Kardelwadi school’s only teachers are the Sakats. While Dattatrya continues to draw a salary as a government employee, Bebinanda assists him voluntarily. While Dattatrya manages the overall show, Bebinanda looks after the academic affairs.
However, their dedication to duty has ensured that all the students of the school get personalised attention and guidance. In fact, when the Divisional Commissioner of the district offered Dattatrya the post of State Coordinator for Education, he politely refused as he wanted to continue teaching in Kardelwadi!
It’s little wonder that the Sakats and their school have won many awards in the field of education. In 2010, the school won the State Quality Improvement Award. On Teacher’s Day 2015, Bebinanda was honoured with the President’s National Teacher Award. That’s not all. Several students from the school have been selected in the Primary Scholarship Examination conducted every year.
Their hard work has also been acknowledged by educationists and civil society activists. Thousands of people working in the field of education, including teachers from other schools, have visited Kardelwadi. In fact, the Pune Zilla Parishad has started sending its teachers for training at Kardelwadi’s school.
As the sarpanch of Kardelwadi’s gram panchayat says, “In the early days, we didn’t give much importance to Sakat’s efforts. Later, we realised that not only the school, but our village too is getting benefits in terms of cleanliness and education.”
Impressed with the Sakats’ efforts, many people have also started donating in kind to the school. For instance, Raghunath S. Kardile (an alumnus of the school) is the Sakats’ go-to person when they need any help for the school. They don’t approach the government, the Zilla Parishad or the Gram Panchayat (village council).
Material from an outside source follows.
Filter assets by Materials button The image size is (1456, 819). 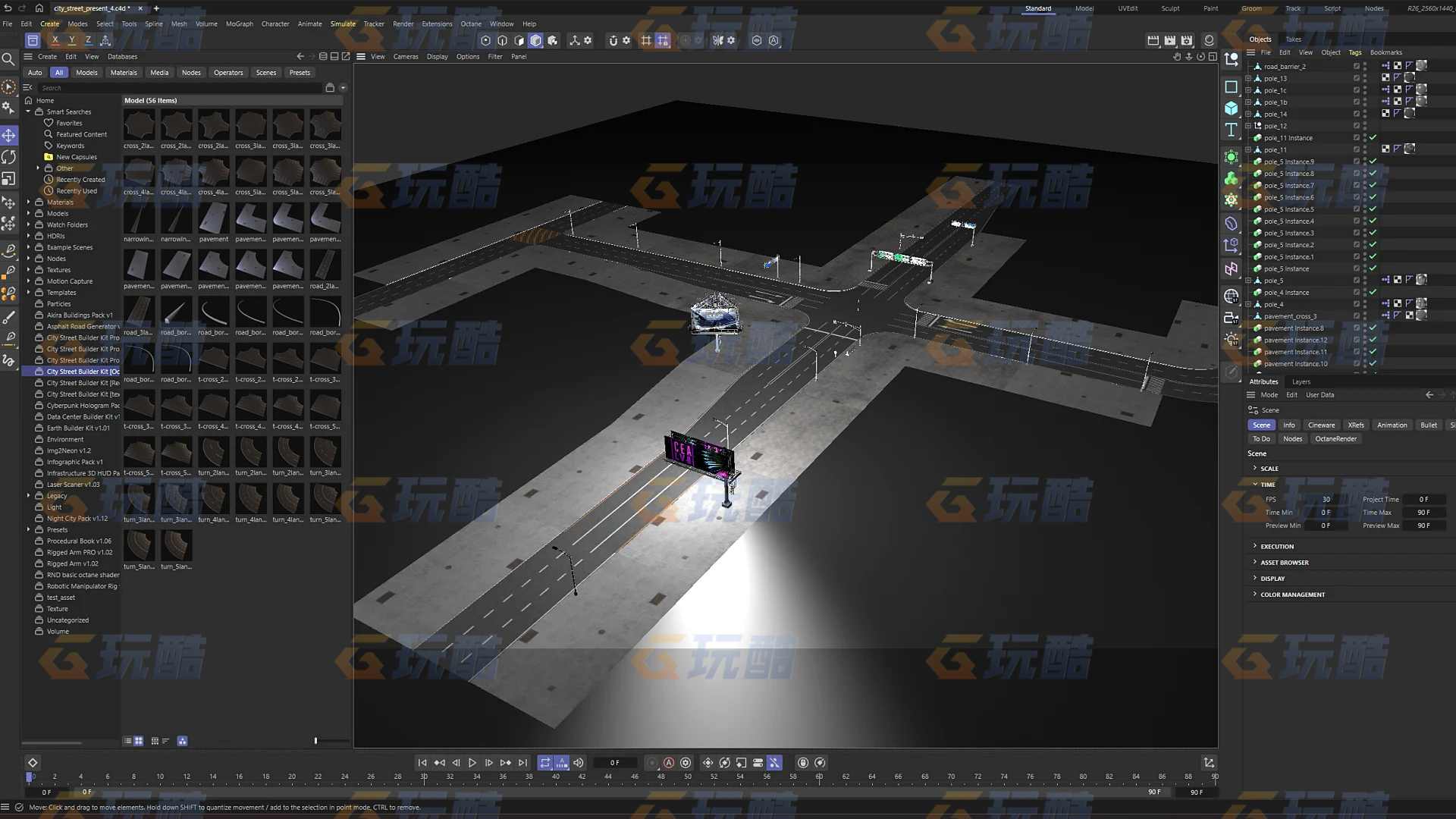[123, 73]
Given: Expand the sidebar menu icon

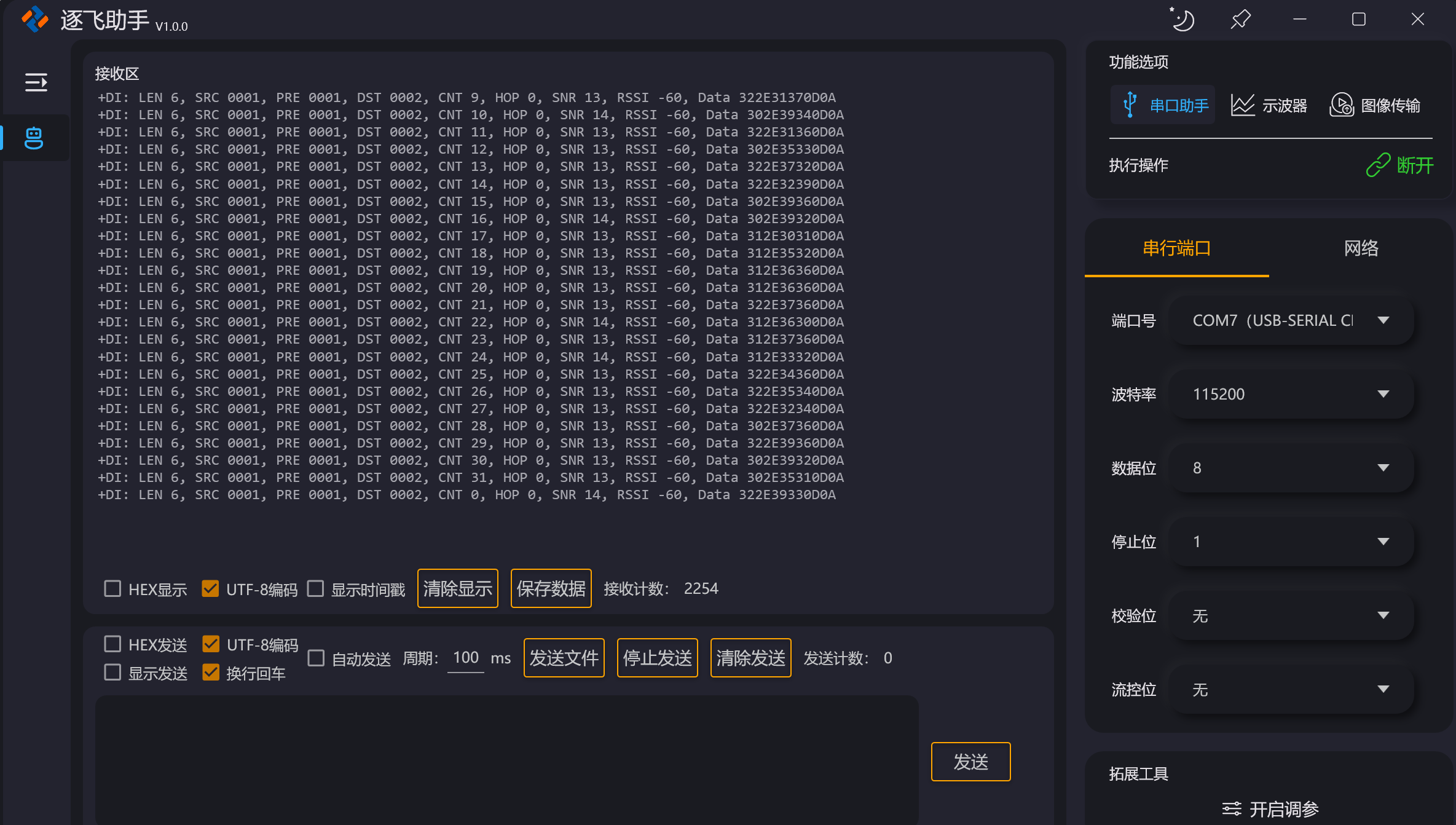Looking at the screenshot, I should pos(36,82).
All they need to do is ask Kardile, who is happy to do his part in keeping the school running efficiently.
By introducing a unique system of activity-based learning, the Sakats have not just set an example for government schools to follow, they have wonderfully highlighted the important role teaches can play in encouraging and empowering children in rural India.
Thanks to the tireless efforts of the Sakats, Kardelwadi’s Zilla Parishad school has become the stuff of local folklore. But most importantly, the school has become a home away for home for the children of the village. What award can compare with that?